A panel of multiple resistance Gram-positive and Gram-negative pathogens listed in Figure 2 and Figure 3 was used to evaluate the antibacterial activity of marinopyrrole derivatives with vancomycin as a positive control. Except for those marked with WHO, all pathogens were isolated between 2008 and 2010 in hospitals located in Beijing, Guangzhou, Sichuan, Shandong, and Jiangsu Province. The minimum inhibitory concentration (MIC) was determined as the lowest concentration of antibiotic that inhibited visible bacterial growth by the guidelines of the Clinical and Laboratory Standards Institute [25]. The concentrations of a marinopyrrole derivative are 128, 64, 32, 16, 8, 4, 2, 1, 0.5, 0.25, 0.125, 0.06, 0.03, 0.015, and 0.008 μg/mL.

4. Conclusions

This article describes optimization of general synthetic routes to access novel symmetrical marinopyrrole derivatives and evaluation of their in vitro antibacterial activity against a panel of Gram-positive pathogens including MRSA. The efforts were focused on improving antibacterial potency with chemistry focused on synthetic strategy and route optimization.
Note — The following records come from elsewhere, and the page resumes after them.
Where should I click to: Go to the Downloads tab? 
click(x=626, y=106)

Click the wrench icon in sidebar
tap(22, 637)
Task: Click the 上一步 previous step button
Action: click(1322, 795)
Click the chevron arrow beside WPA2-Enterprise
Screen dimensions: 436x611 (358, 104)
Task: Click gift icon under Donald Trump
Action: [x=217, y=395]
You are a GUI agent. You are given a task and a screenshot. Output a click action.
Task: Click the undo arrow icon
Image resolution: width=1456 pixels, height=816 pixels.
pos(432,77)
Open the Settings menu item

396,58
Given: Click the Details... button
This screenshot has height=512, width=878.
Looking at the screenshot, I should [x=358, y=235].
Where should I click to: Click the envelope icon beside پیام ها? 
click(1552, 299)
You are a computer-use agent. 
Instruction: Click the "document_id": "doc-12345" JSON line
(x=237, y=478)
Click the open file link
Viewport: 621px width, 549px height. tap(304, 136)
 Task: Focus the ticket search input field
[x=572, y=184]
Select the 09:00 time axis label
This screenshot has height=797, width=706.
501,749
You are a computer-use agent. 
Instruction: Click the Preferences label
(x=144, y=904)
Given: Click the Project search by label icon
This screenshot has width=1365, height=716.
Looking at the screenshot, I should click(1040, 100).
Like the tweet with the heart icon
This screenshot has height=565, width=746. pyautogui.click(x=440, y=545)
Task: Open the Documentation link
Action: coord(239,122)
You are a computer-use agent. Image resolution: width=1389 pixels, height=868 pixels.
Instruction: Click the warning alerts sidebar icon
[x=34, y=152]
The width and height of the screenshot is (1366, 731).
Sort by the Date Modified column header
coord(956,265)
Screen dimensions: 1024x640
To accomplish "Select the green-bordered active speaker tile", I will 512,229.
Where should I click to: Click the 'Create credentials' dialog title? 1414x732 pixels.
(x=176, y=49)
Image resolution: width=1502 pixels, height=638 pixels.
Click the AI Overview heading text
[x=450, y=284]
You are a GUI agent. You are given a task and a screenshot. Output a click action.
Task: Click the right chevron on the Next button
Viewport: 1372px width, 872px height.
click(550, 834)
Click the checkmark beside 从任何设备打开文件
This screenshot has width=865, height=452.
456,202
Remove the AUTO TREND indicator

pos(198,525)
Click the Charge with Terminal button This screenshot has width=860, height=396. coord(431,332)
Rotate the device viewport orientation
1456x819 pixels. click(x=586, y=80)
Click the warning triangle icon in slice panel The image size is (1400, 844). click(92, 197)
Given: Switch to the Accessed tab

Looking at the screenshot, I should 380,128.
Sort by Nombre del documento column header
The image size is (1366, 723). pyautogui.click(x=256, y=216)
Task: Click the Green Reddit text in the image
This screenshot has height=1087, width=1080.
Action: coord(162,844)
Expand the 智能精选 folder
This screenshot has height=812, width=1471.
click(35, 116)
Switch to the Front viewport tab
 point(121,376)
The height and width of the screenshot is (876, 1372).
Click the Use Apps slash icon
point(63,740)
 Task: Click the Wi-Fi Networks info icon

The optimized methods paved the way towards diverse sets of both symmetrical and potentially non-symmetrical marinopyrroles. The new route circumvented the low yields due to the formation of byproduct oxazepine 5 encountered from our first total synthesis [12]. The parent compound, (±)-marinopyrrole A, not only showed potent activity comparable to that of vancomycin against MRSA and MRSE, but also exhibited higher potency (64–128 fold) than vancomycin against moderately resistant VRE (Figure 2). SAR studies of derivatives have clearly demonstrated that the tetrachloro substituents on the pyrrole rings, hydroxyl groups in the ortho position and an electron-withdrawing group in the meta or para position on the phenyl rings are important for achieving potent antibacterial activity against the Gram-positive pathogens tested. Of particular interest, the best compound 33 showed 63–125 fold, eight-fold and four-fold more potent than vancomycin, in addition to 31 fold, four-fold and four-fold more potent than the parent marinopyrrole A (1), against MRSE, MSSA and MRSA, respectively (Figure 3). These results provide useful information for further optimization in the search for new-generation antibiotics against MRSA, MRSE and other pathogens. In summary, we have designed and optimized synthetic routes to access novel marinopyrrole derivatives. The SAR studies led to 33—a compound with superior antibiotic activity to that of vancomycin against a broad spectrum of Gram-positive pathogens. Design and synthesis of novel non-symmetrical and symmetrical marinopyrroles are actively ongoing with four patent applications being filed. Their activity, selectivity, and ADME/tox data will be published in due course.